A leitura do texto desta colega e amiga não me trouxe nada de novo, mas de novo me questionei com o silêncio dos pares e das instituições que trabalham na defesa da cultura, da nossa identidade e do nosso património e, especialmente, da
comunicação social. O “Projecto de Recuperação e Valorização da Sé Patriarcal de Lisboa – 2ª Fase – Instalação do Núcleo Arqueológico e Recuperação do Claustro da Sé de Lisboa” que teve início no tão já longínquo ano de 2012, já lá vão 10 anos, não faria prever
em mente alguma o nó górdio que iria surgir. Na verdade, um ato tão linear como a salvaguarda de estruturas arqueológicas - tão relevantes e de tão variadas épocas que permitem contar e revisitar a história de Lisboa e de grande parte do nosso território na primeira pessoa - resulta
hoje num projeto arquitetónico que, feito para as proteger as pretende destruir.

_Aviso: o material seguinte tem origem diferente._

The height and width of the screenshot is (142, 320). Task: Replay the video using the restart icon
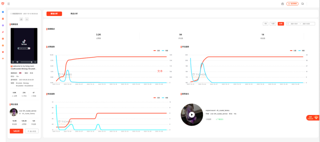pyautogui.click(x=13, y=62)
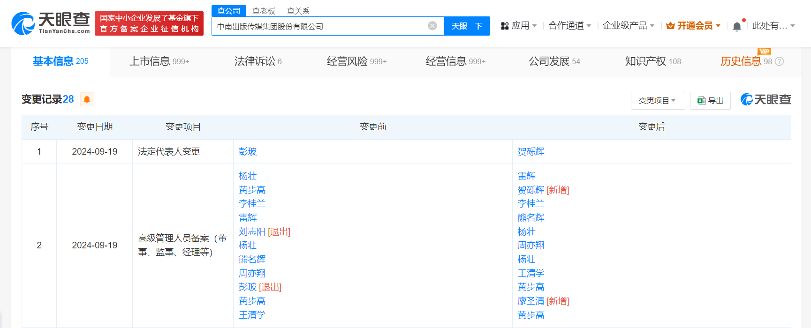Open 贺砺辉 link in row 1
This screenshot has height=328, width=811.
coord(531,152)
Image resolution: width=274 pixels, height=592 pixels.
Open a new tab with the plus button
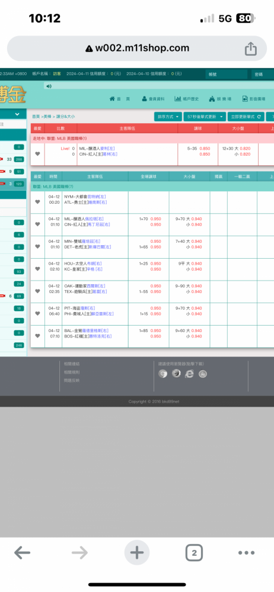coord(136,553)
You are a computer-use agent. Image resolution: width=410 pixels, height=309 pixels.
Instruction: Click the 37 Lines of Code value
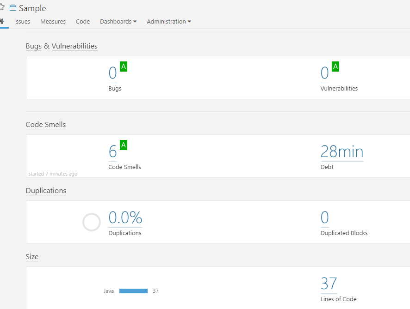click(x=329, y=283)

Peço desculpa por trazer à baila o caso do teatro romano em local tão próximo à Sé de Lisboa. Ao longo dos 33 anos em que trabalho neste local nunca me passou pela cabeça que este sítio arqueológico permanecesse em 2022, sem uma musealização
séria e definitiva, continuando a ostentar placas de zinco como cobertura ou a recorrer a pinturas de talentosos
graffiters para embelezar placas de MDF que delimitam o teatro mais antigo do nosso país, um de dois teatros romanos identificados arqueologicamente e o único com museu a ele dedicado. Ainda assim, é muito triste concluir que melhor é esta sorte que
o destino reservado às ruínas arqueológicas da Sé de Lisboa. Parece que em Portugal, nada fazer é preferível a soluções mirabolantemente engenhosas que alguns políticos, ditos defensores do património, pretendem implementar. Assim seria de facto, se não estivessem
envolvidos milhões que saem dos bolsos de todos nós! Não é possível sequer imaginar que um projeto de arquitetura que tem como principal objetivo a defesa de vestígios arqueológicos, não discuta o projeto de arquitetura com os arqueólogos responsáveis pela escavação. Neste caso posso-me congratular
pelo facto de, no teatro romano, nunca tal ter ocorrido! Mas esta será apenas uma das imensas incongruências de todo este desastroso e infeliz folhetim.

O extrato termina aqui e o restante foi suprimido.